# What to work on
Give again, word for word, every line below from the one that has "スタッフによるクルマ紹介 (43) (65, 1214)" through the one that has "2017(4) (28, 1723)", both included, and no others.

# Data to examine
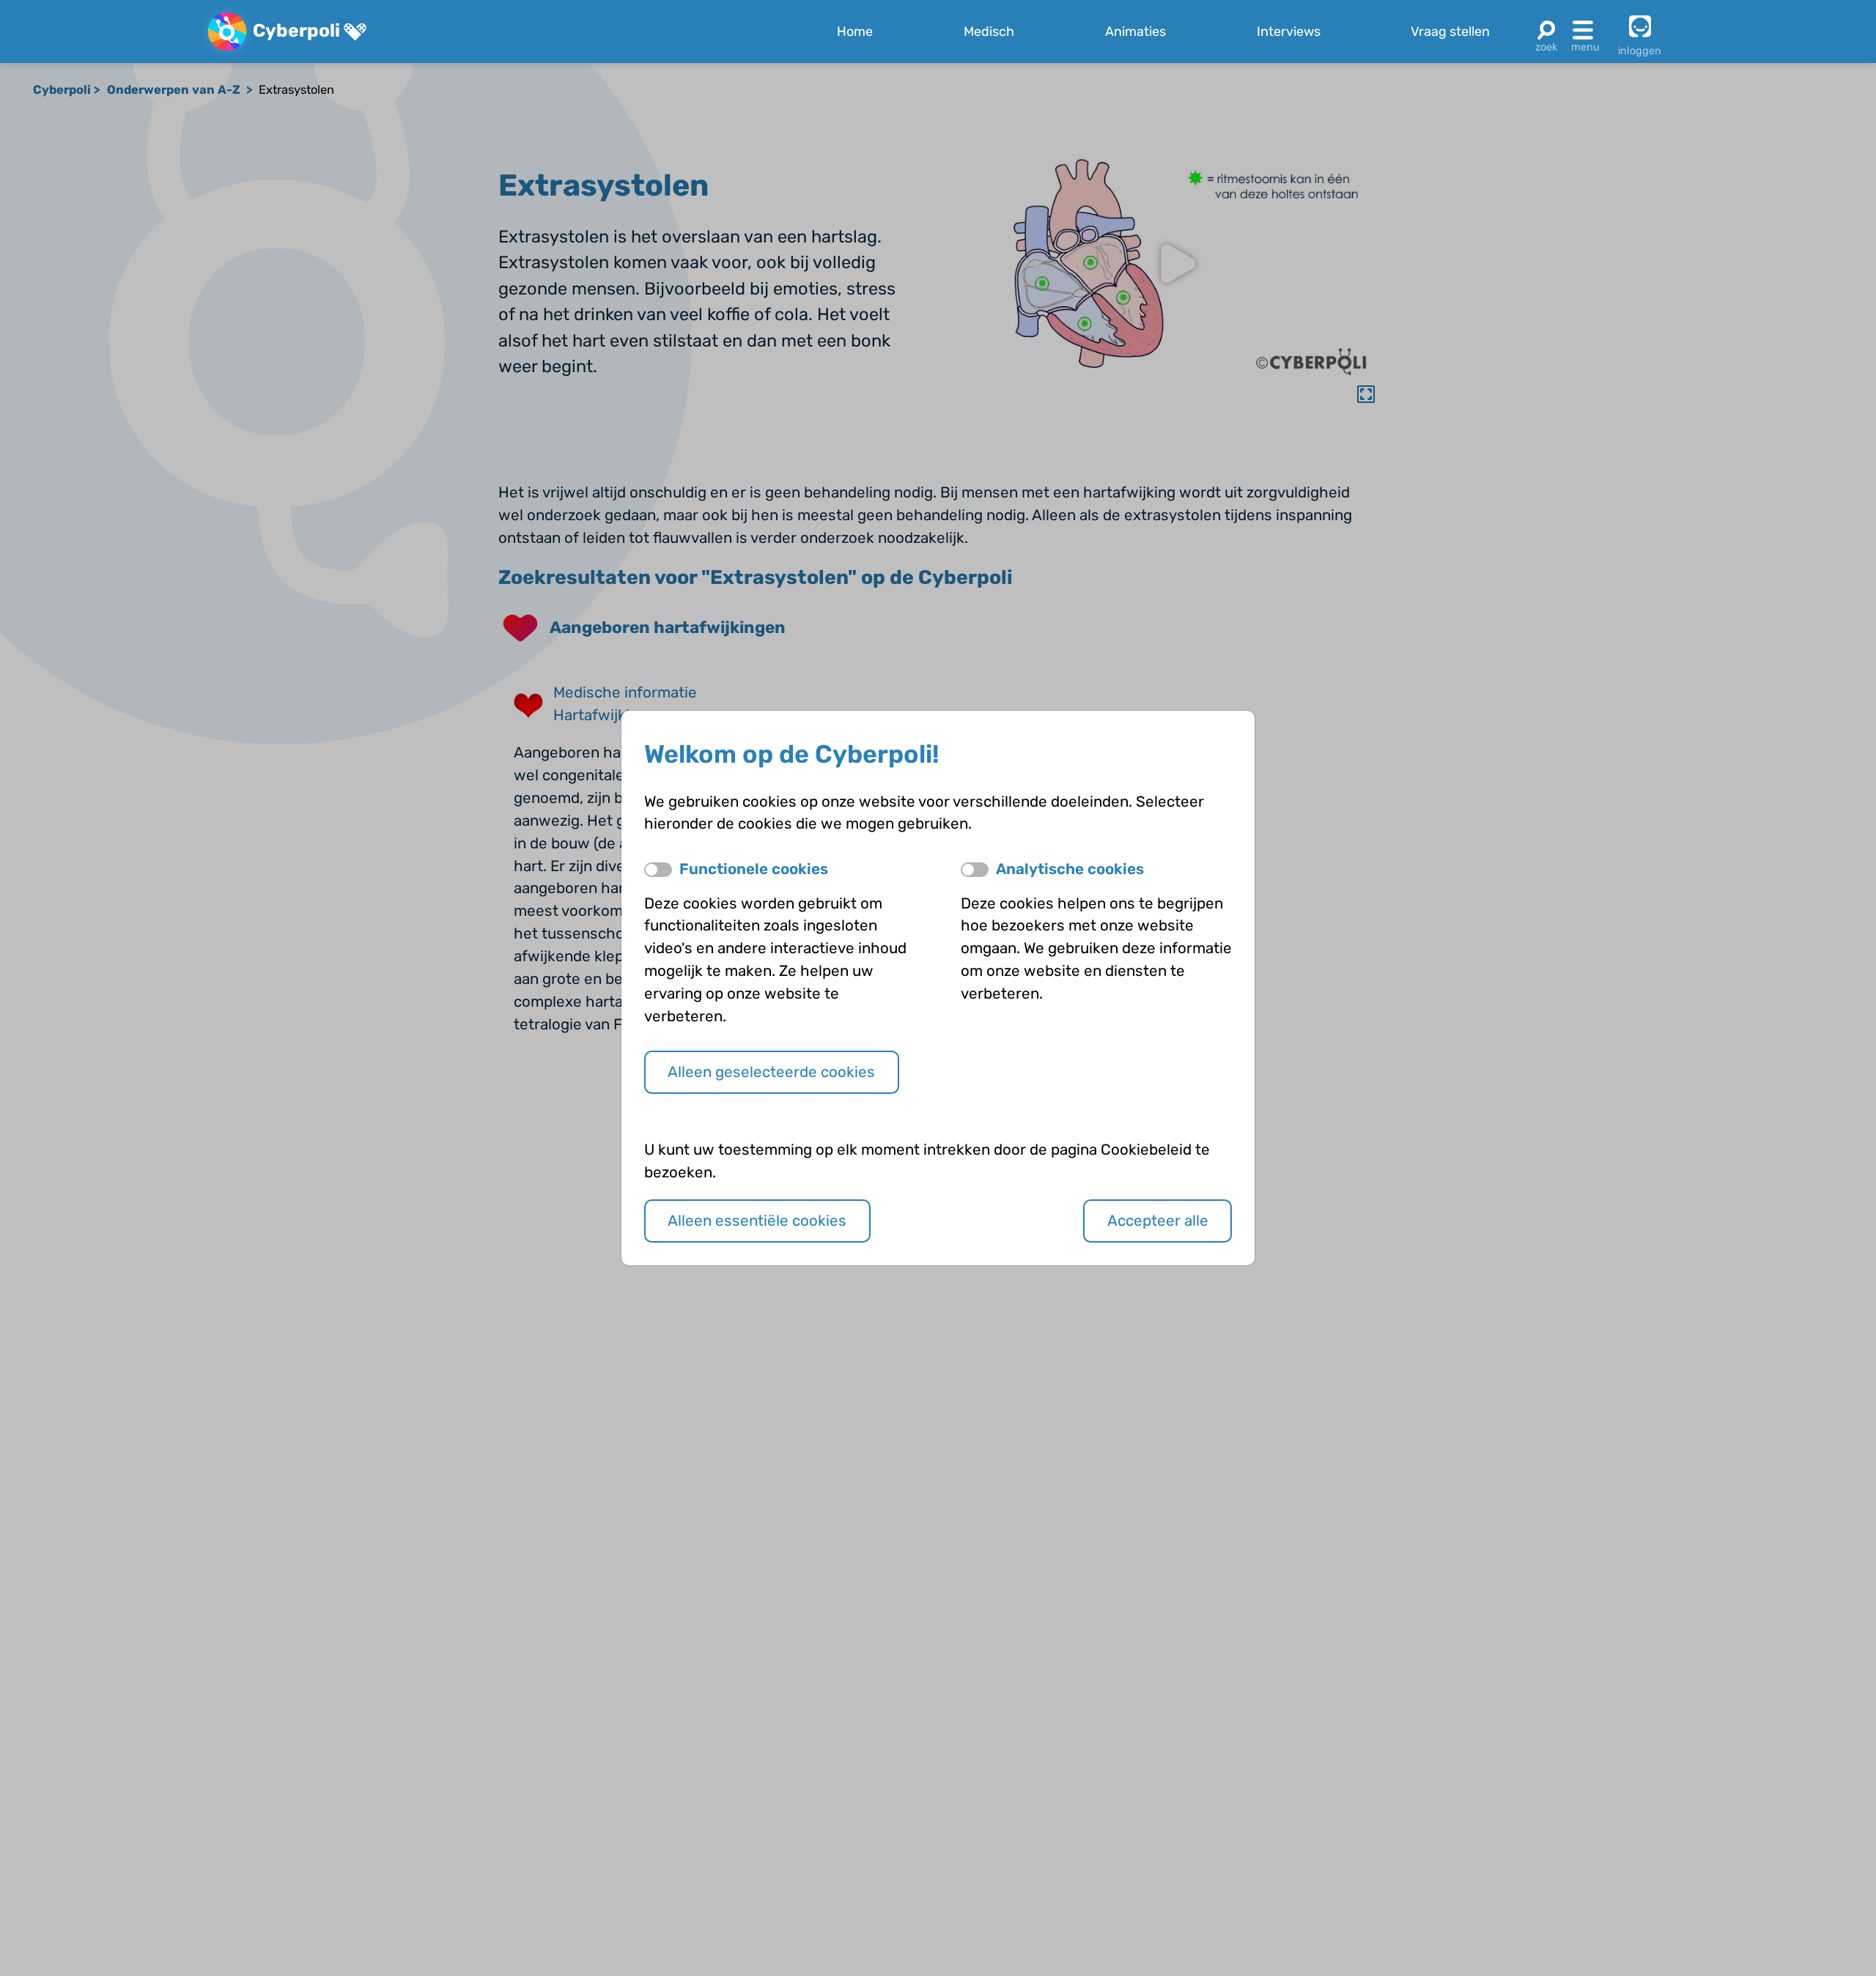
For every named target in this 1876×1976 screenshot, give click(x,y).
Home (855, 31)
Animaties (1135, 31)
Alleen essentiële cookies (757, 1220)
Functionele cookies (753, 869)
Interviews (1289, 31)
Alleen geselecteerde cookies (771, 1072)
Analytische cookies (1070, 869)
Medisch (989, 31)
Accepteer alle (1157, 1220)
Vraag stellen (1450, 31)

...

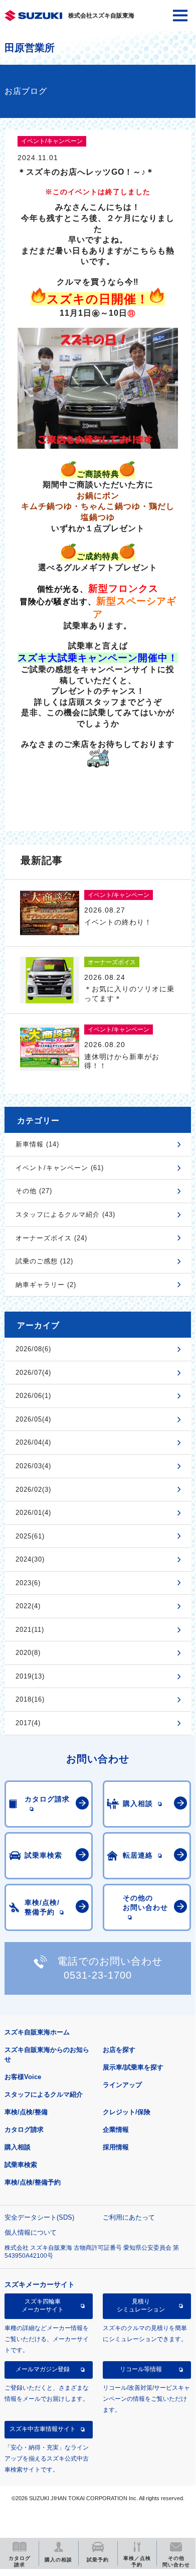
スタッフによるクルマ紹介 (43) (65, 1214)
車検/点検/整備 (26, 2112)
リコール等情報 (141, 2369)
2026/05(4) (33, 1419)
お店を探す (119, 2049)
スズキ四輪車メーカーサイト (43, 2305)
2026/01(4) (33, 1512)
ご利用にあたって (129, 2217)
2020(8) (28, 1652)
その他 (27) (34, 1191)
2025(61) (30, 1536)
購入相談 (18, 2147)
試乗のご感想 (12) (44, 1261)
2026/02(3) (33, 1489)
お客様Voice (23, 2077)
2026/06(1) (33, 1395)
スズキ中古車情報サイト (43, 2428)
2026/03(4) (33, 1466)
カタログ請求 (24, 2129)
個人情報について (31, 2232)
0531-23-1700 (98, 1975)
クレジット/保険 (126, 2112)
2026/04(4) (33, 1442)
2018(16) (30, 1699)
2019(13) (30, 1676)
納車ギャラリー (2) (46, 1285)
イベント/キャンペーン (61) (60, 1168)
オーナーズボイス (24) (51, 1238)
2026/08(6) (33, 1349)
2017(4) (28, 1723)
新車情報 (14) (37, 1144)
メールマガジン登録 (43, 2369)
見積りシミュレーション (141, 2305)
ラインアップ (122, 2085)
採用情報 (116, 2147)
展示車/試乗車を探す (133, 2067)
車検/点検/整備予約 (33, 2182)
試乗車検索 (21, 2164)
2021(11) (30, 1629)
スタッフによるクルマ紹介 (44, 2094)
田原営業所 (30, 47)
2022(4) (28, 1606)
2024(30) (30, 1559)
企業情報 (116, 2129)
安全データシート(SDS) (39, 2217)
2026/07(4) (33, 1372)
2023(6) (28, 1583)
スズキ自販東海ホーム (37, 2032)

# Solved problem
スタッフによるクルマ紹介 (43) (65, 1214)
車検/点検/整備 (26, 2112)
リコール等情報 (141, 2369)
2026/05(4) (33, 1419)
お店を探す (119, 2049)
スズキ四輪車メーカーサイト (43, 2305)
2026/01(4) (33, 1512)
ご利用にあたって (129, 2217)
2020(8) (28, 1652)
その他 (27) (34, 1191)
2025(61) (30, 1536)
購入相談 (18, 2147)
試乗のご感想 (12) (44, 1261)
2026/02(3) (33, 1489)
お客様Voice (23, 2077)
2026/06(1) (33, 1395)
スズキ中古車情報サイト (43, 2428)
2026/03(4) (33, 1466)
カタログ請求 (24, 2129)
個人情報について (31, 2232)
0531-23-1700 (98, 1975)
クレジット/保険 (126, 2112)
2026/04(4) (33, 1442)
2018(16) (30, 1699)
2019(13) (30, 1676)
納車ギャラリー (2) (46, 1285)
イベント/キャンペーン (61) (60, 1168)
オーナーズボイス (24) (51, 1238)
2026/08(6) (33, 1349)
2017(4) (28, 1723)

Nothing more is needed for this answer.